The Russian government is to get its own search engine. Rostelecom, the national telecom operator, is planning to launch the new service, called Sputnik, within a matter of weeks, the Russian business daily reported last week.
Sputnik first came to the public’s attention in October of last year, when it became clear that Rostelecom was actively trying to attract developers from Yandex, Mail.ru Group, Google and other major internet companies to work on the project.
While top developers do not come cheap, Alexander Basov, Rostelecom’s vice-president and head of the Sputnik project, pointed out that spending on the service will work out as less than the estimated value of Russian startup Get Taxi ($42 million), which he seems to think guarantees value for money, Vedomosti writes.
The service is expected to be made the default search engine in all state establishments, allowing it to quickly gain a significant market share.
The idea of a state search engine is not a new one. After the 2008 war in Georgia Ilya Ponomarev, an deputy in the National Parliament, told Vedomosti that information in leading news-search engines during the war differed from the state’s official account of the conflict. At this point the government realised the importance of search engines as a media resource and discussions began regarding the creation of a state-sponsored news aggregator.
The idea appeared again in 2010, but officials were perhaps put off by the $100 million estimated cost of creating a viable service, Vedomosti writes.

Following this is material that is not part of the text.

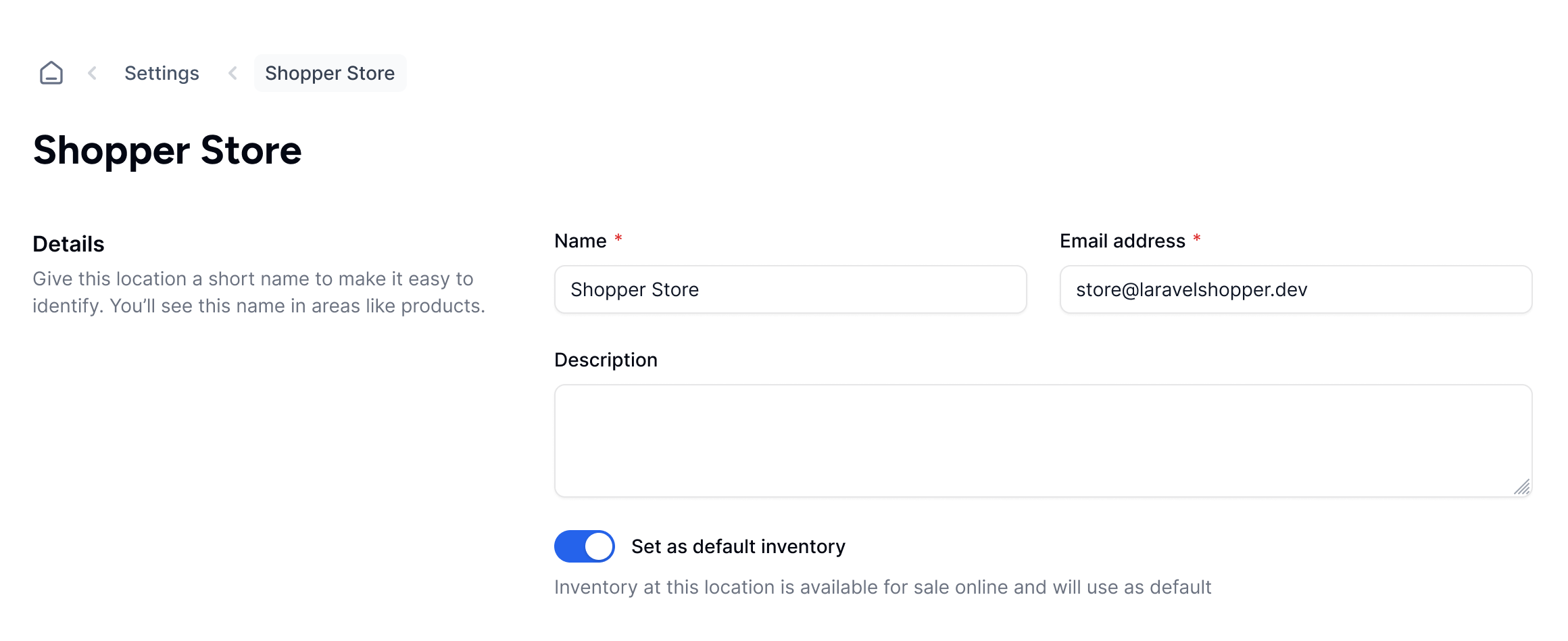Screen dimensions: 1568x641
Task: Open the Settings breadcrumb link
Action: point(162,73)
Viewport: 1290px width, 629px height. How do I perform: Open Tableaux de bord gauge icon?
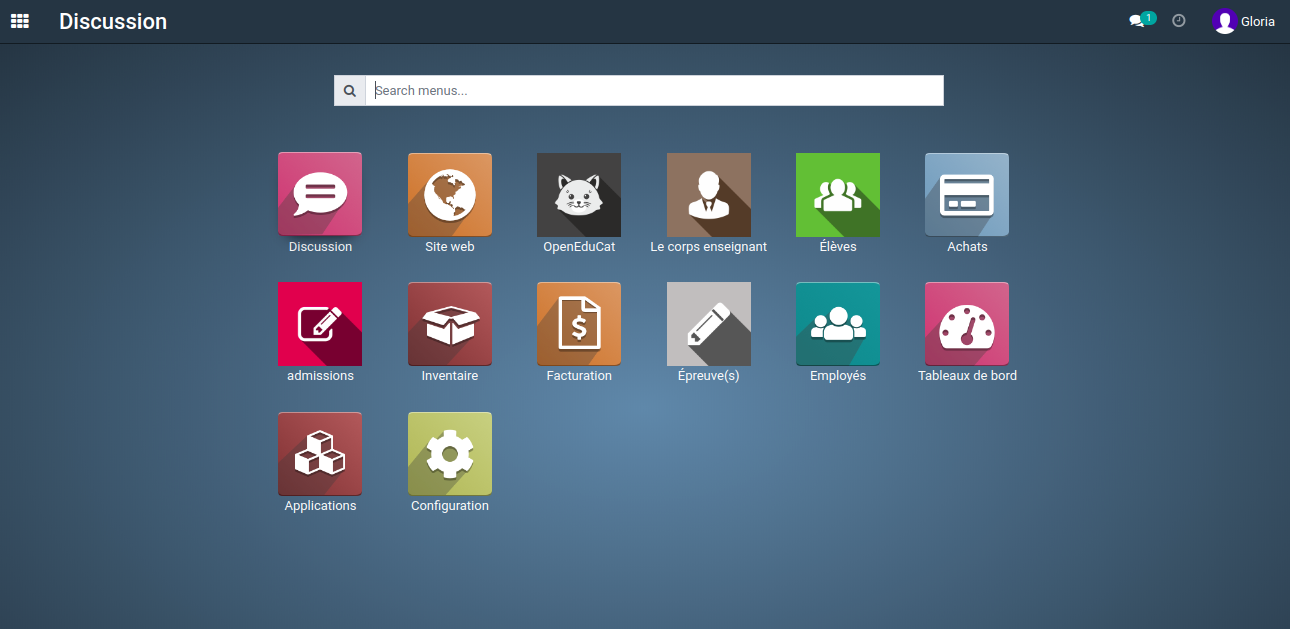pos(967,324)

The Internet search market in Russia is dominated by Yandex, whose market share exceeds 60%, followed by Google, with approximately 25%, Mail.ru and Rambler (which dominated the market in the late 1990s).

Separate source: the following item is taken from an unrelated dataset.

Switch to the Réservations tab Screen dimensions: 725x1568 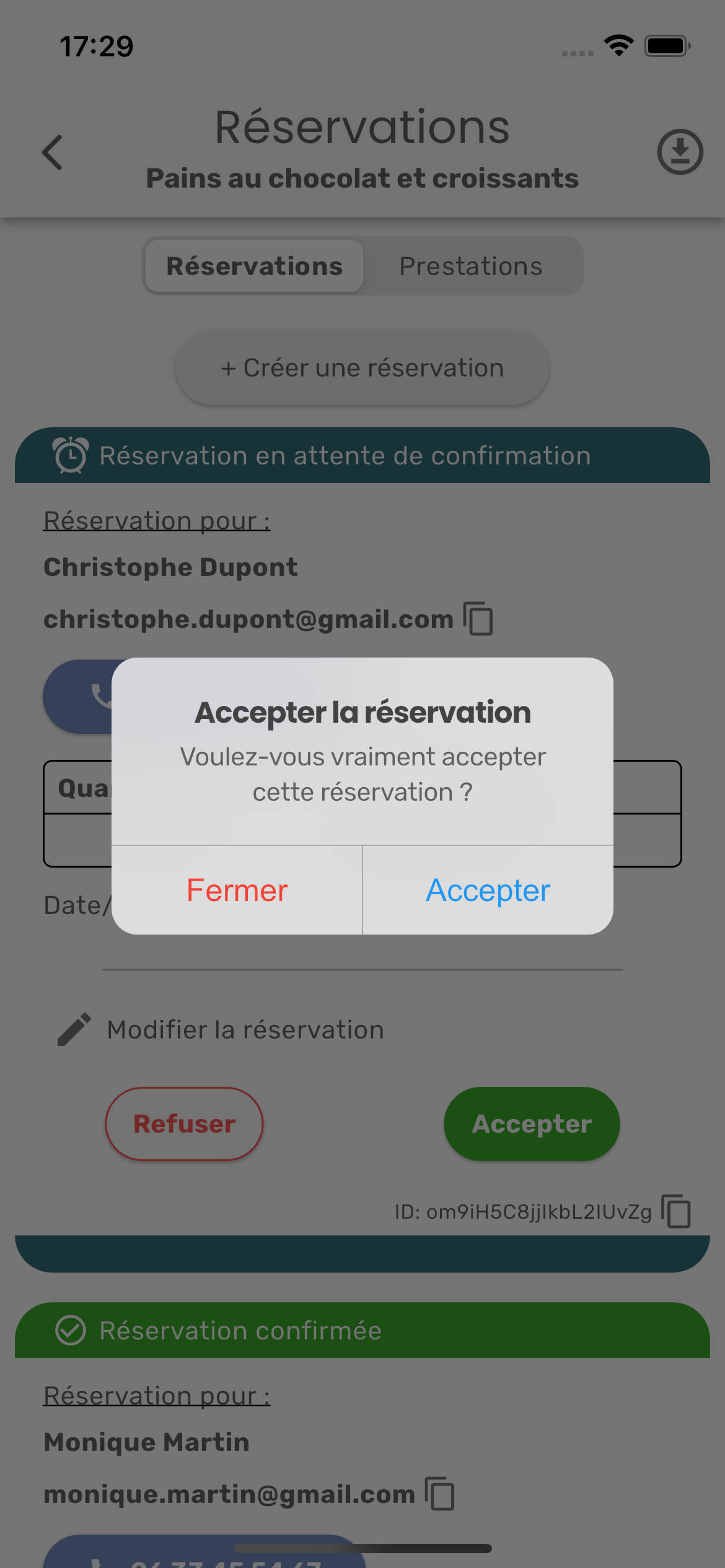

Other players like Nigma.ru and Quitura.ru occupy relatively insignificant positions, in spite of their innovative approach.
Rostelecom’s announcement comes in the same week that President Putin described the internet as a special project of the CIA, and claimed that Yandex, which has more than 50% of the search market in Russia (compared to Google’s 26.6%) was “pressured” into having so many Americans and so many Europeans in their governing bodies.
Rostelecom has been at the forefront of an array of ambitious national IT projects. Among others, it has completed phase one of “Project 07,” a national cloud computing platform to be fully assembled by 2015, has led a medical e-record and e-card project, and has been connecting the regions to Russia’s e-government system.